Pre-vaccination screening to check for past infection or vaccination is required before receiving the vaccine. This is because any person who has previously been infected with or vaccinated against Q fever must not receive the vaccine, as they will have a reaction. The Australian Immunisation Handbook outlines specific requirements for pre-vaccination screening and antibody response.
Q fever vaccination is recommended for:
- Workers in cattle, sheep and goat abattoirs
- Farmers, stockyard workers and livestock transporters
- Vets and vet nurses
- Agricultural college staff and students
- Wildlife, park and zoo workers who are exposed to high-risk animals
- Dog and cat breeders
- Shearers and wool sorters
- Tanning and hide workers
- Pet food manufacturing workers
- Laboratory personnel who work with veterinary products or the bacterium that causes Q fever
- Other people exposed to high-risk animals and/or products derived from these animals.
To help the public and clinicians identify vaccination providers, the Victorian Department of Health has compiled a Q-VAX Provider List, accurate as of October 2024. Download this list to find vaccination services across Victoria in the link below.

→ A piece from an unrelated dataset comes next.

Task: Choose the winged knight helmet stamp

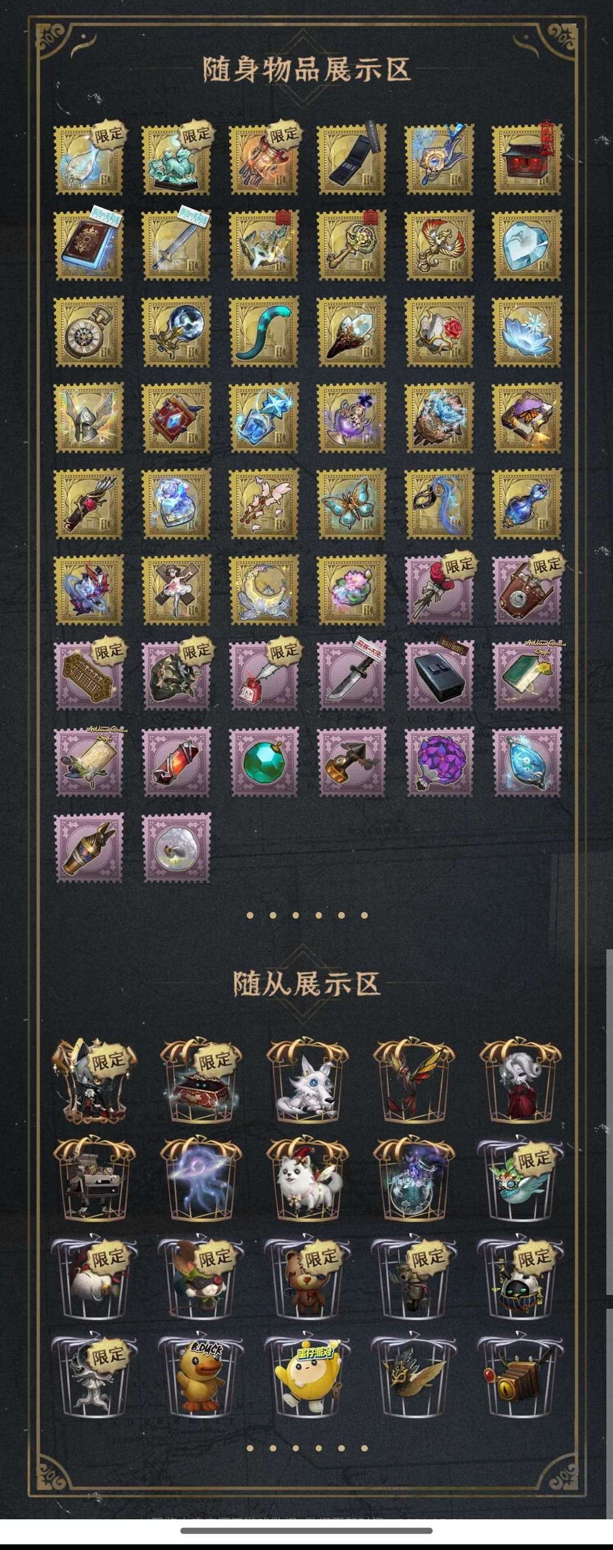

It’s important to note that the North Eastern Public Health Unit (NEPHU) does not provide Q fever vaccination services. NEPHU focuses on supporting public health awareness and providing accurate resources to the community.
Other measures to prevent Q fever infection (in addition to vaccination) include good hygiene practices and wearing appropriate personal protective equipment (PPE) such as properly fitted P2 masks and gloves when handling animal products and waste.
What you need to do
If you believe you are at risk due to your occupation or exposure, consult your doctor about vaccination and seek medical advice if you experience symptoms.
Clinicians should be proactive in identifying and managing Q fever, particularly among at-risk patients. Ensure all confirmed cases are notified to the Department of Health, and guide patients to vaccination services using the Q-VAX Provider List.